Figure 5. Decreased SHM in IgM+ B Cell Clones in FcγRIIB−/− 564Igi Mixed BM Chimeras.

Figure 5.

(A) Experimental setup to analyze B cell clones from individual GCs. B6 or FcγRIIB−/− mice received a mix of 564Igi- and paGFP-derived BM cells (1:2 ratio) after lethal irradiation.

(B) Sorting strategy for sorting photoactivated GC B cells from single GCs in the spleen. Nine weeks post-BM transfer, mice were euthanized and ~2-mm-thick spleen sections were imaged by 2-photon microscopy. Mice had received phycoerythrin immune complexes (PE:IC) 1 day before the endpoint and CD169-PE 30 min before the endpoint to visualize FDC networks and marginal zone macrophages bordering the follicles. GCs were identified by the presence of auto-fluorescent tingible body macrophages. One GC was photoactivated per spleen section. After generating single-cell suspensions and staining for GC markers, photoactivated Gl7hiCD38lo cells were sorted. Scale bar, 100 μm.

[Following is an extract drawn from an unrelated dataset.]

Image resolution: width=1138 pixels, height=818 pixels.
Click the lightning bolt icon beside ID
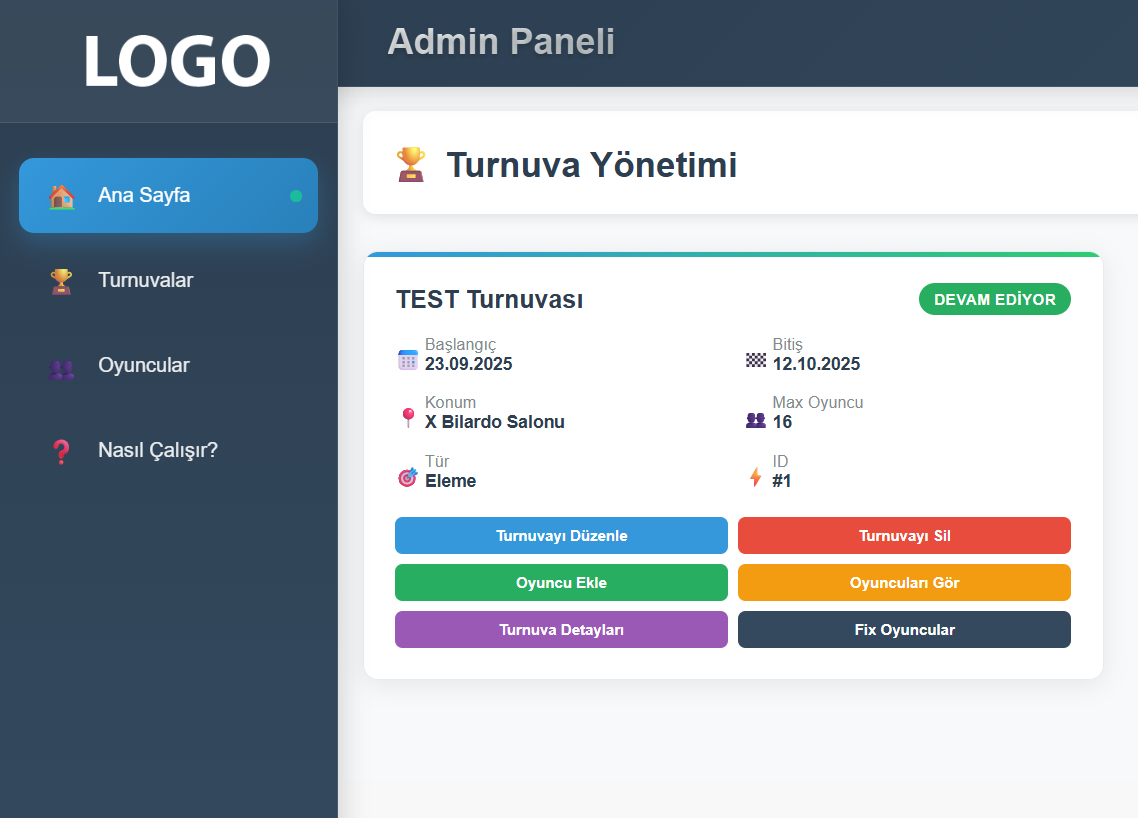click(x=756, y=477)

(C) Global distribution of VH usage between GC B cells from B6 and FcγRIIB−/− recipients. VH segments found to be involved in 564Igi-induced GCs in previous studies are indicated (Degn et al., 2017). The numbers in the center of the charts reflect the total analyzed sequences (n = 3 mice per group). (D) Somatic hypermutation within Fr1-CDR3 as measured by the number of mismatched nucleotides compared to best matched germline cassettes. Follicular B cells (FoBs) from a naive paGFP mouse were used as a negative control. Each point indicates one IgH sequence; the line indicates the median. ****p < 0.0001, Kruskal-Wallis with Dunn’s post hoc testing, compared to all of the groups within the graph. Not indicated is the statistical significance between the IgM FoB group and the FcγRIIB−/− IgM group; p = 0.03.

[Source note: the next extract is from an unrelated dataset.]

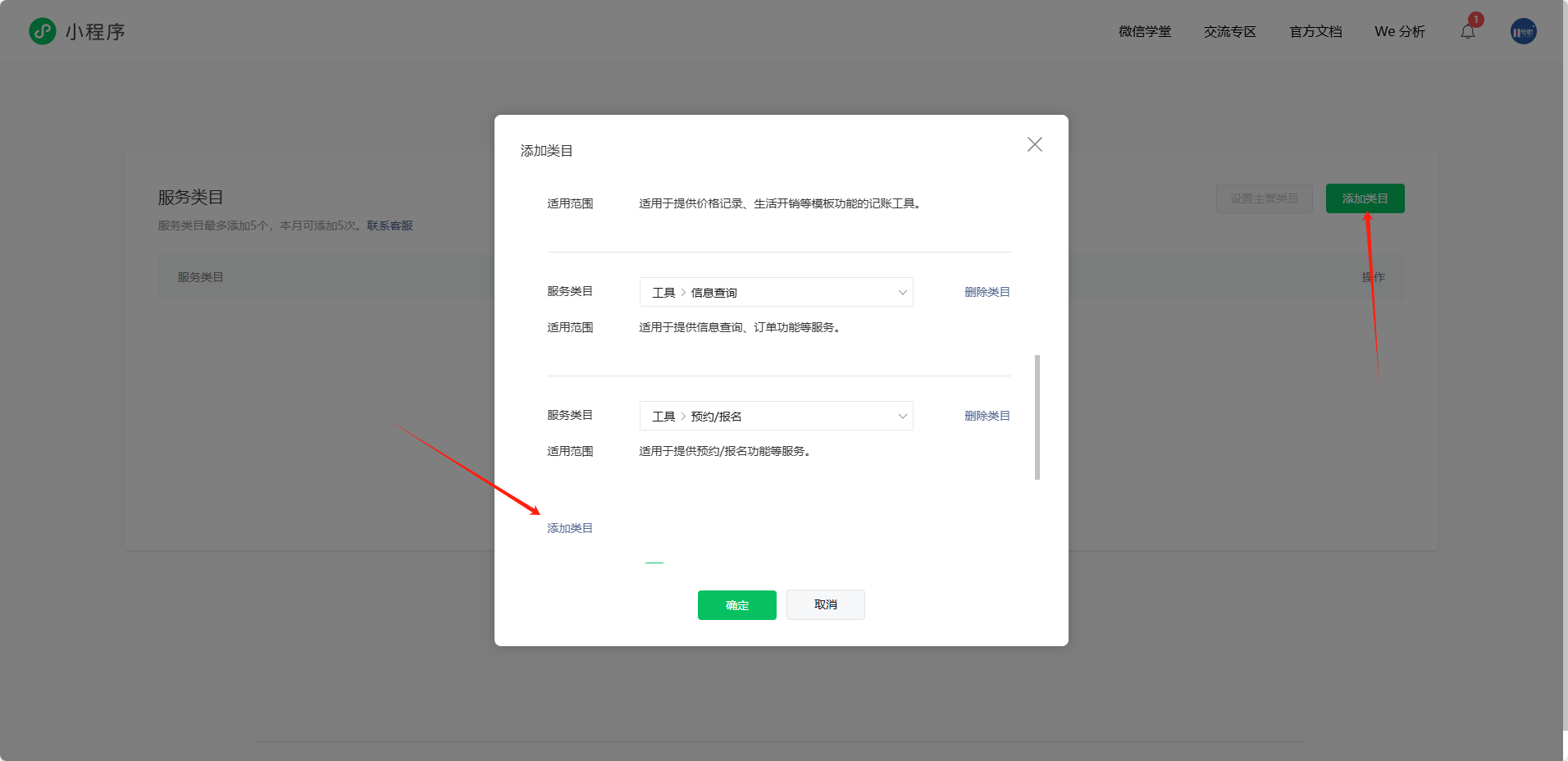
Task: Open the 工具 > 预约/报名 category dropdown
Action: [775, 416]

(E) Mutation analysis as in (D) at the amino acid level, ****p < 0.0001, Kruskal-Wallis with Dunn’s post hoc testing, compared to all of the groups within the graph.

(F) Number of mutations per GC per isotype. The linked points represent the mutation rates in IgM+ and IgG+ clones in one GC. Error bars represent SDs.

(G and H) Distribution of SHM at the nucleotide level for IgM (G) and IgG (H). Sequences were obtained from 3 mice per group for chimeras and 1 naive paGFP mouse as a WT sequencing control. Number of sequences analyzed per group: n = 86 for IgM FoB sequences, n = 64 for IgM B6 recipient sequences, n = 127 for IgG B6 recipient sequences, n = 39 for IgM FcγRIIB−/− recipient sequences, and n = 141 for IgG FcγRIIB−/− recipient sequences.